**ACTION ITEM**
Note the line containing "Where should I"; from it through the last line below, give only those lines again, exactly, both ends included, skipping pictures.

**Stored records**
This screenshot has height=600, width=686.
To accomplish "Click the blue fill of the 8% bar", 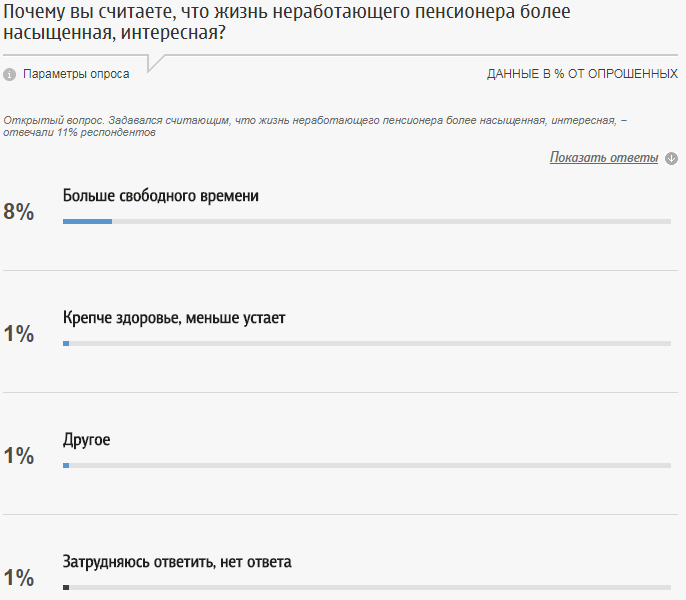I will click(87, 221).
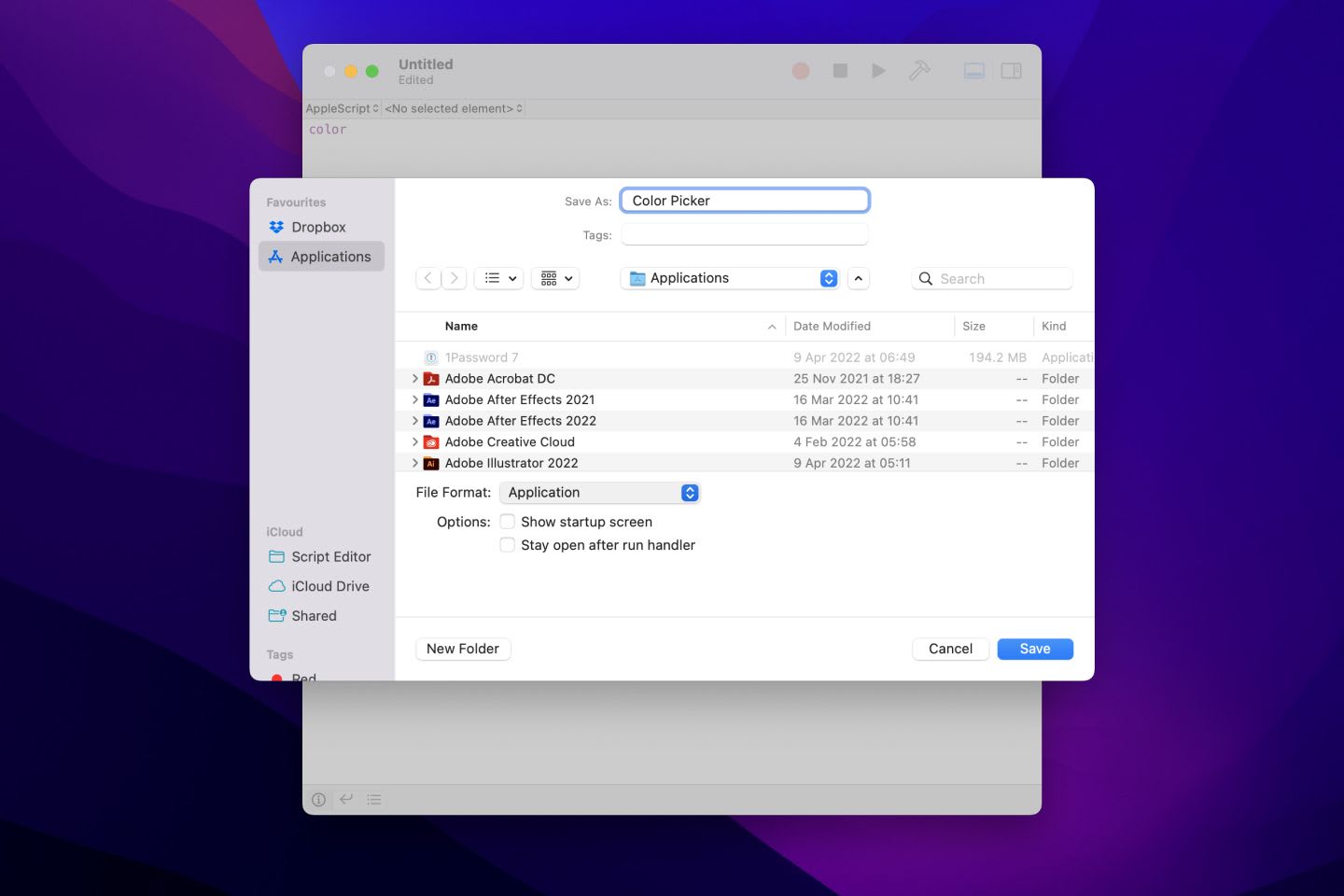
Task: Click the Tags input field
Action: (744, 233)

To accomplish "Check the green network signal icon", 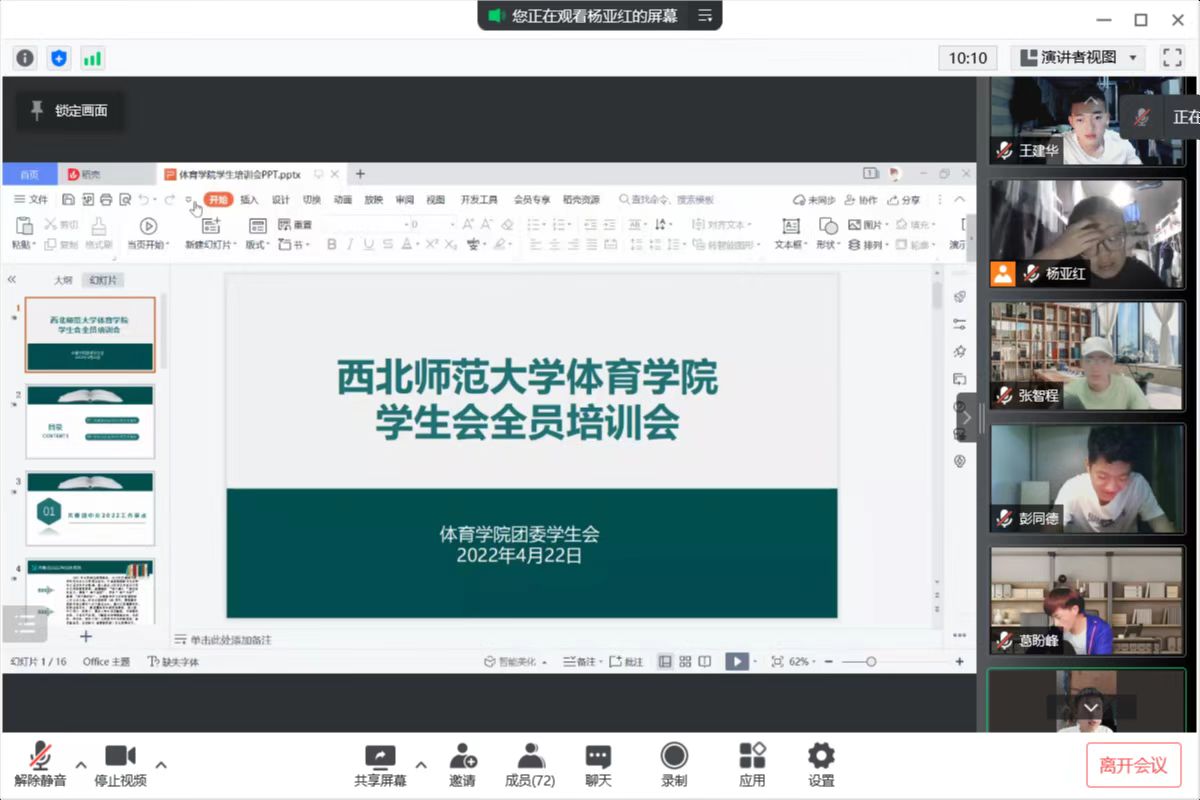I will click(x=92, y=58).
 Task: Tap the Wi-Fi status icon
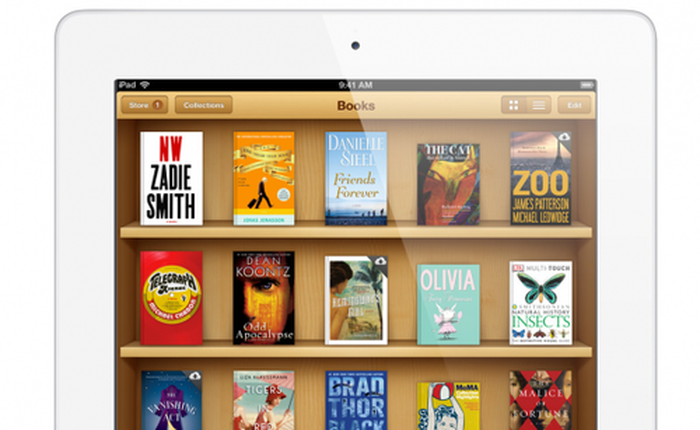tap(144, 85)
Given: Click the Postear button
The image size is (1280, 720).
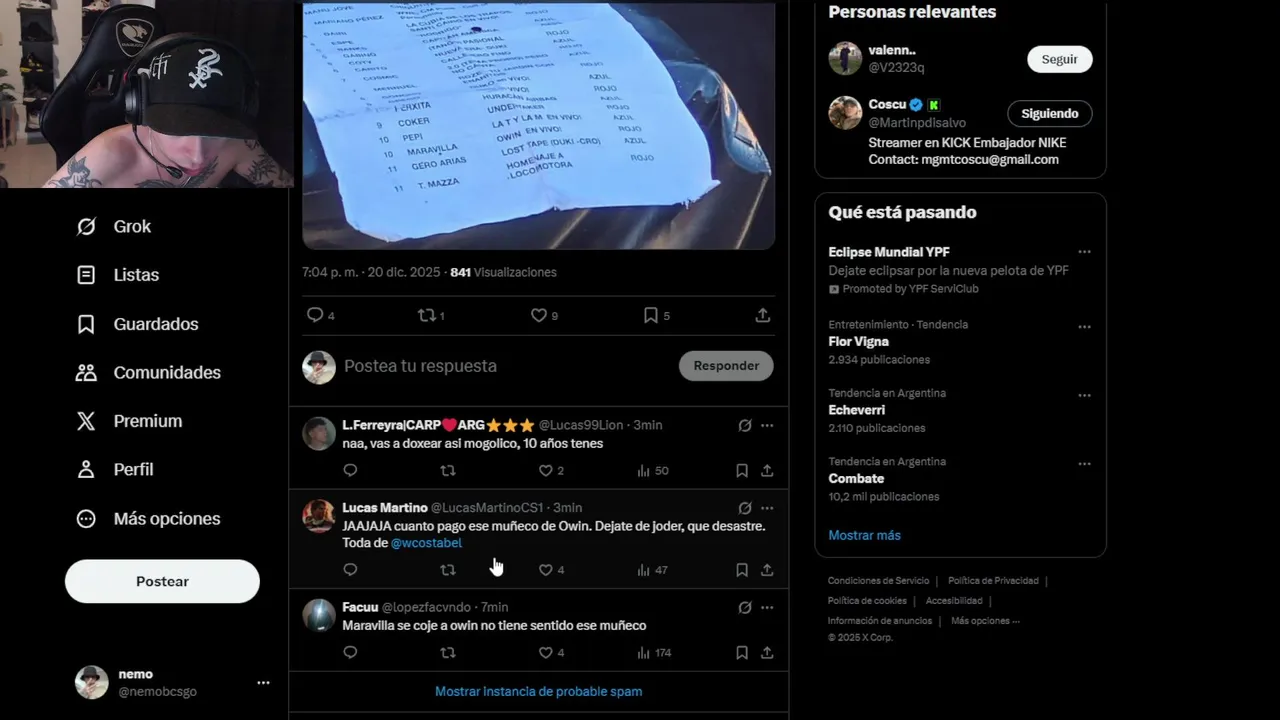Looking at the screenshot, I should (162, 581).
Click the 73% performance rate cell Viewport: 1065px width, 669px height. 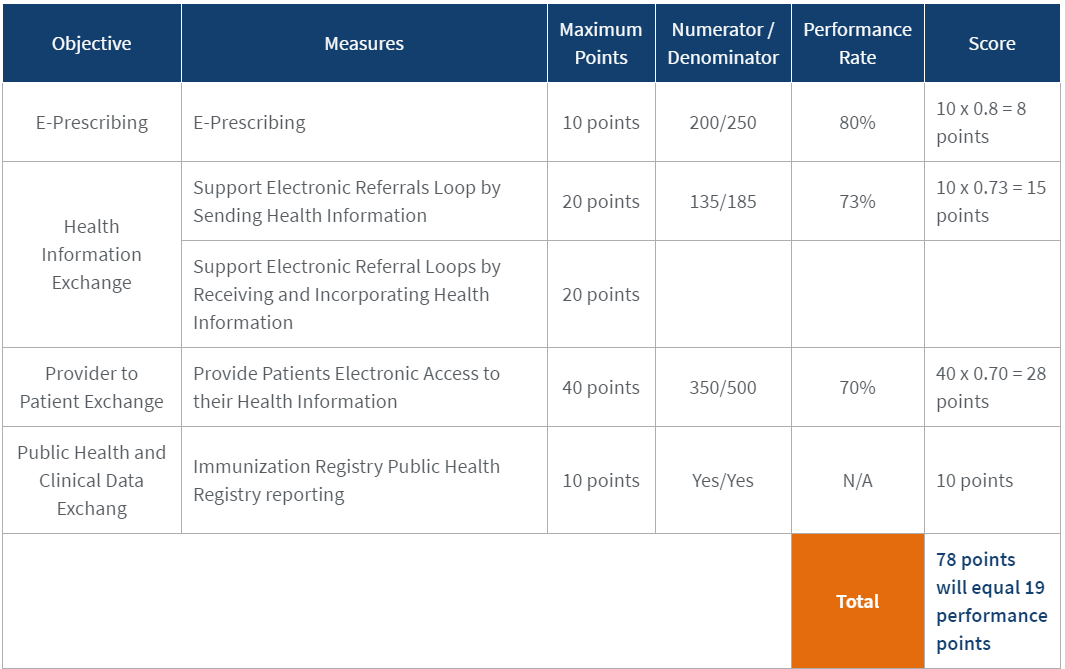857,201
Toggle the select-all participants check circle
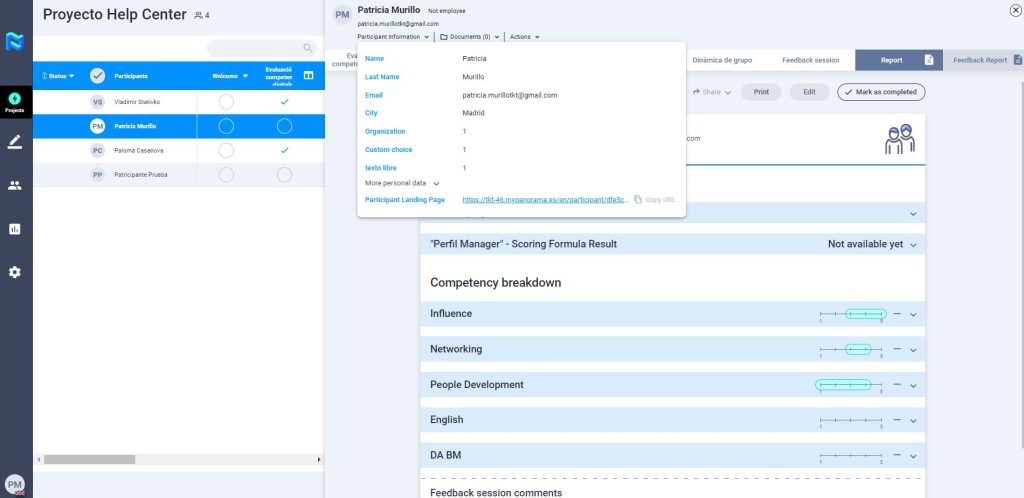This screenshot has height=498, width=1024. 97,76
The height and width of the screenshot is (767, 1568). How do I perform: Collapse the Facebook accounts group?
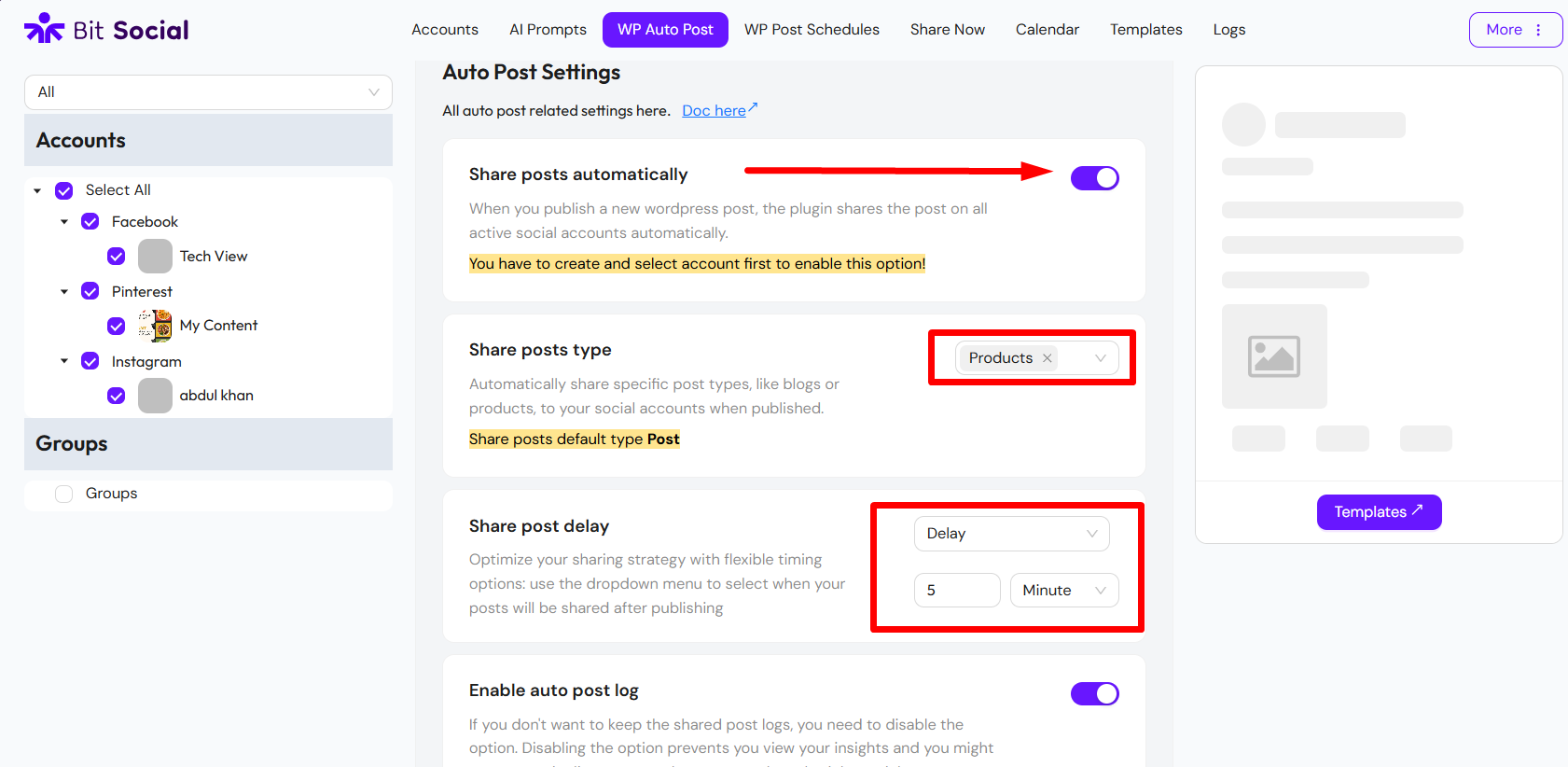[x=64, y=221]
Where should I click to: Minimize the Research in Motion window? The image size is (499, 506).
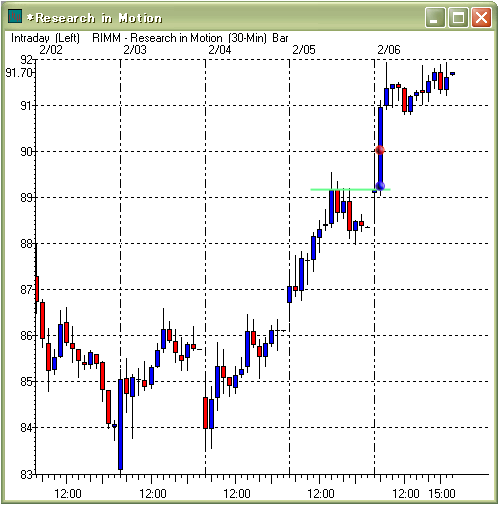(x=435, y=17)
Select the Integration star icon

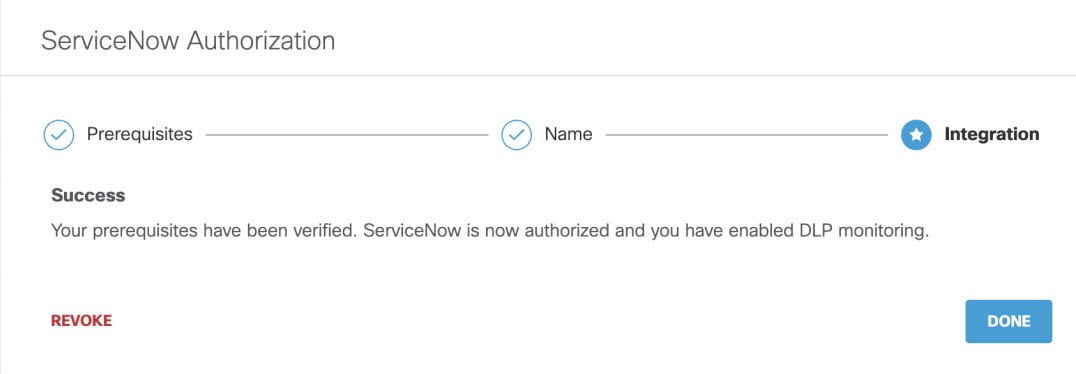915,135
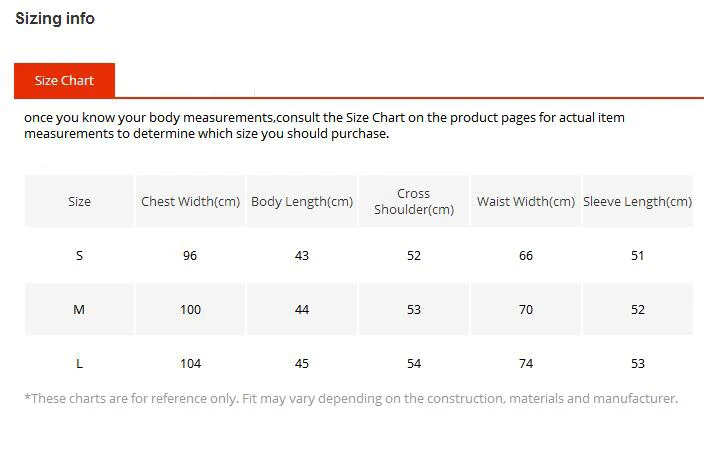
Task: Click waist width value 74
Action: coord(526,363)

**TASK RESPONSE**
Where should I click to: Minimize the Research in Motion window? The image size is (499, 506).
(x=435, y=17)
Select the Integration star icon

915,135
Task: Click waist width value 74
Action: coord(526,363)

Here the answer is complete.